Negotiations had been going on for some time, even before Strasburg officially opted out of the final four years of the seven-year, $175 million extension he signed in May 2016.

Strasburg never did meet face to face with Rizzo, Lerner or any other member of the Nationals front office. But neither side viewed that as a necessary step, given their longstanding relationship.

“A lot of our time in the free agent process is learning about the free agent,” Rizzo said. “Doing your due diligence. Getting to know the person. But we have all that. We didn’t need to have a personal meeting with Stephen Strasburg. We didn’t need to take him to dinner and do the courting that we’ve done with other free agents. We’ve known the guy his whole professional life, and we’re comfortable with that. That made it go quicker.”

It was important to the Nationals that this transaction was completed now, with plenty of time remaining in the offseason for them to address their other needs now that their rotation returns intact. In addition to the Rendon conundrum, they also need a second baseman, another first baseman (most likely re-signing Ryan Zimmerman), a couple of bench players and multiple relievers (perhaps re-signing closer Daniel Hudson).

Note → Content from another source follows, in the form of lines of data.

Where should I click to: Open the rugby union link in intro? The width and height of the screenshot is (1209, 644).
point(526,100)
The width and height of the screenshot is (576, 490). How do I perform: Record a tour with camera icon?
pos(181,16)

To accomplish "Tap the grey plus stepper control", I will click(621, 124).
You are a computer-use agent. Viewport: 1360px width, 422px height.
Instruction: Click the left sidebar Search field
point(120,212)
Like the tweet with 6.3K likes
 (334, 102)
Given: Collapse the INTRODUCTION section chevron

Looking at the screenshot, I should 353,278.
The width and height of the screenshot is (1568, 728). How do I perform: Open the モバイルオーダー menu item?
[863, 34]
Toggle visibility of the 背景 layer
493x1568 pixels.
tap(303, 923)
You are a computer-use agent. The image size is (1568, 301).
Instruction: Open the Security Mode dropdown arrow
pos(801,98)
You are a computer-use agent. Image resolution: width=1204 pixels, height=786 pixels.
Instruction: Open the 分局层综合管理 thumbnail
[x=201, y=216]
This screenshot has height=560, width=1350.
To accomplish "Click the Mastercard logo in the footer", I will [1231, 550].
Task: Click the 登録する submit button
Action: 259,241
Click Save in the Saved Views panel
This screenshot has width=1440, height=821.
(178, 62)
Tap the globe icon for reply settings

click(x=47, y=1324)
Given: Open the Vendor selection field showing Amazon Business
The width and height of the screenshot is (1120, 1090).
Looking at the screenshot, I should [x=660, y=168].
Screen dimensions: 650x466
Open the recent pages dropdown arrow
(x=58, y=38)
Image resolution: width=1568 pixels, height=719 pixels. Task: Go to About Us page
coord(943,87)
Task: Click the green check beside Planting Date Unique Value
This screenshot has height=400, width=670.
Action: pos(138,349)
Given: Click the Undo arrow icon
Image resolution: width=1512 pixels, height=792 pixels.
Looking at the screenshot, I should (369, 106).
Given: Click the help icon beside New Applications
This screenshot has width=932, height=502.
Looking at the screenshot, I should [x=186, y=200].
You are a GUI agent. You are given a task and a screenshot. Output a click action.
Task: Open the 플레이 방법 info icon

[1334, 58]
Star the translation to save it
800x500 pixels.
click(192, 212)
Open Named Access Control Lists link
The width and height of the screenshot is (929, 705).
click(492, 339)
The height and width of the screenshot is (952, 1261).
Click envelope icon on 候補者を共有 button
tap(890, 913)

“Our plan was to move quickly,” Rizzo said. “To get our rotation fixed sooner rather than later. Because if we didn’t, we’d have to pivot and go in a different direction. ... I think it was important to him, too. I think it was important to him, and I think he realized it was imperative to us to get our rotation set.”

Rizzo still hasn’t spoken directly to Strasburg, but he expected that conversation to take place very soon, probably later today. And what would the GM’s message to the pitcher who just committed to staying with the Nationals for 17 big league seasons?

“Welcome home. Glad to have you back,” Rizzo said. “Although you only left for a minute.”